Automatic configuration rollback with safe mode, connectivity watchdog, and crash recovery.

OPNsense Plugin Version 1.0 BSD-2 License 226 Tests Passing 92% Coverage

Quick Start · How It Works · Features · Configuration · CLI Reference · FAQ


Auto Rollback Flow


The Problem

You SSH into your remote firewall. You change a firewall rule. The connection drops. The firewall is 500 miles away.

Every network admin has been there. One bad rule, one typo in an interface config, one misguided NAT change, and you're driving to the data center at 2 AM.

The Solution

Auto Rollback adds a dead man's switch to OPNsense. Before you make changes, enter Safe Mode. A countdown timer starts. If you don't confirm your changes before the timer expires, the system automatically reverts to the last known-good configuration.

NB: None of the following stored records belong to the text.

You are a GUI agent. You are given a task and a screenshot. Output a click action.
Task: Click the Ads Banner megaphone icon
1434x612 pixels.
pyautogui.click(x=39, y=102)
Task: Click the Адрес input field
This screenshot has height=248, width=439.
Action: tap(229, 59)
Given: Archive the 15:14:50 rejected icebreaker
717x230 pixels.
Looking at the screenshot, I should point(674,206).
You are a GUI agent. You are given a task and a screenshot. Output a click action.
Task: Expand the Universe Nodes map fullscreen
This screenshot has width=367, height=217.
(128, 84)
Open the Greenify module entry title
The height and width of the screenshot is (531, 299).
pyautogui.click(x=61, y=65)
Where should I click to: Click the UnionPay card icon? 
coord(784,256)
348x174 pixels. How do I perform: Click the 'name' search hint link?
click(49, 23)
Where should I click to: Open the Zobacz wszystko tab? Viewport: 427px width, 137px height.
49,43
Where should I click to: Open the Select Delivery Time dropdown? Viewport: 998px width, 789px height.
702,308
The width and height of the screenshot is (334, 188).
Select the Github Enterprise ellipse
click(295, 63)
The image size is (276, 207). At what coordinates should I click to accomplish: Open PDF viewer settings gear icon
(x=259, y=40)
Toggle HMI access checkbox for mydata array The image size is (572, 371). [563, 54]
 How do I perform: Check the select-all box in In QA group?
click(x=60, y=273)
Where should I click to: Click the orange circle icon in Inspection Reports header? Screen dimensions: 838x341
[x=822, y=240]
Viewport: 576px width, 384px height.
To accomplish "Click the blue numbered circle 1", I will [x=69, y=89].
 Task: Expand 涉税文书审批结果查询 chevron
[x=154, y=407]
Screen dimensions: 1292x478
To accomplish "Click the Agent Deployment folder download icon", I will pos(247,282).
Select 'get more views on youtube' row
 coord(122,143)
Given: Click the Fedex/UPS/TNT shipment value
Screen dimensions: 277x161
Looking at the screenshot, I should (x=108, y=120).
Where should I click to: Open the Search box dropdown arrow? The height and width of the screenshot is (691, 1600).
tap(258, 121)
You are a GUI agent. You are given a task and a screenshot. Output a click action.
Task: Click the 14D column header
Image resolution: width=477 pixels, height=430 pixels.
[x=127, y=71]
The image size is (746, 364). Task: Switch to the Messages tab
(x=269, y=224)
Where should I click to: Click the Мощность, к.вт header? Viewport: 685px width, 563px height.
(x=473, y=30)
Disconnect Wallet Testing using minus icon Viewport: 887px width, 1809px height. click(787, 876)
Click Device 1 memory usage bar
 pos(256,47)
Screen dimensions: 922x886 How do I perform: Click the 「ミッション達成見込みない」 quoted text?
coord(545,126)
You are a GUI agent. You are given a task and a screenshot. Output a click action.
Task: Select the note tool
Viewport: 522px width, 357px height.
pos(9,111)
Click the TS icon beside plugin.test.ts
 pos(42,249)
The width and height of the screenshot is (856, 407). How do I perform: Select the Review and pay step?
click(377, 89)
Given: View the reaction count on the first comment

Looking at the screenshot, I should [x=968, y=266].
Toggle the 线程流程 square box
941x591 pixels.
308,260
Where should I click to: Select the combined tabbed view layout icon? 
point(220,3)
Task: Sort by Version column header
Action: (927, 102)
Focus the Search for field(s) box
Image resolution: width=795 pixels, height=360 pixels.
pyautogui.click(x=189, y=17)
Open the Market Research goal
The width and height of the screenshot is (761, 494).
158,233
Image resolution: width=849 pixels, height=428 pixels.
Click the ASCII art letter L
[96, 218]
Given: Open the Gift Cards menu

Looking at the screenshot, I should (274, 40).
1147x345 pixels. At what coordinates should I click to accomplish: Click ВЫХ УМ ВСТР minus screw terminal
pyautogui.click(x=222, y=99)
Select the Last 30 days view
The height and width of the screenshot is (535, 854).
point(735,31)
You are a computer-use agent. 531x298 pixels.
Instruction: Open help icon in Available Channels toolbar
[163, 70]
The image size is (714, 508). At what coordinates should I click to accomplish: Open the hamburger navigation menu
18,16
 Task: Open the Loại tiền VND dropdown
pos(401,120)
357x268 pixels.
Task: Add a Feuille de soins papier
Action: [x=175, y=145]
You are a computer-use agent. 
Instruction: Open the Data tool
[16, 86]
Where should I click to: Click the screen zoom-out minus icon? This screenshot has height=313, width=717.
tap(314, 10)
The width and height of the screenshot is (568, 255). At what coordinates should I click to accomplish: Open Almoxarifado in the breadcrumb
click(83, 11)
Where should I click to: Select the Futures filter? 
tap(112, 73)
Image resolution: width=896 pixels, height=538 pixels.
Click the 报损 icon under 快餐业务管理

It's the same concept as Juniper's commit confirmed and MikroTik's Safe Mode, built natively for OPNsense.


Quick Start

Install

pkg install os-autorollback

Or install from the OPNsense web UI: System > Firmware > Plugins and search for os-autorollback.

Enable

Navigate to System > Auto Rollback and check Enable plugin. Click Save.

Use It

  1. Click Enter Safe Mode
  2. Make your configuration changes (firewall rules, interfaces, NAT, etc.)
  3. Verify everything works
  4. Click Confirm Changes to keep them, or let the timer expire to revert

That's it. If anything goes wrong, the system rolls back automatically.


How It Works

  You click              You make                Timer               Changes
  "Enter Safe Mode"      changes                 expires             revert
       |                    |                       |                  |
       v                    v                       v                  v
  +---------+    +------------------+    +-------------------+    +---------+
  | Snapshot | -> | Countdown Timer | -> | Automatic Revert  | -> | Reboot  |
  | Config   |    | (120s default)  |    | to snapshot        |    | or      |
  +---------+    +------------------+    +-------------------+    | Reload  |
                        |                                          +---------+
                        v
                  Click "Confirm"
                  to keep changes

Three Layers of Protection

Auto Rollback doesn't rely on a single mechanism. It uses three independent layers to guarantee your configuration is safe:

Three-layer safety architecture

If the timer daemon crashes, the watchdog catches it. If the whole system reboots, the boot recovery hook restores your config before any services read it. There is no scenario where a bad config survives.


Features

Safe Mode UI Preview

Safe Mode

  • Snapshot your configuration with one click (or one command)
  • Configurable timeout: 30 seconds to 60 minutes (default: 2 minutes)
  • Extend the timer in 60-second increments if you need more time
  • Full reboot or fast service reload on rollback
  • Git backup integration (if os-git-backup is installed)

Live Countdown UI

A persistent banner appears at the top of every page in the OPNsense UI while safe mode is active. You always know how much time you have left, and you can confirm or revert from any page.

The banner includes:

  • Live countdown timer with progress bar
  • Color-coded urgency (green > amber > red)
  • Confirm, Revert, and +60s buttons
  • Pulsing animation so you never forget it's active

The plugin settings page shows a larger control panel with the same controls plus CLI hints for SSH users.

Connectivity Watchdog

An always-on health monitor that automatically rolls back if your changes break connectivity. No safe mode required.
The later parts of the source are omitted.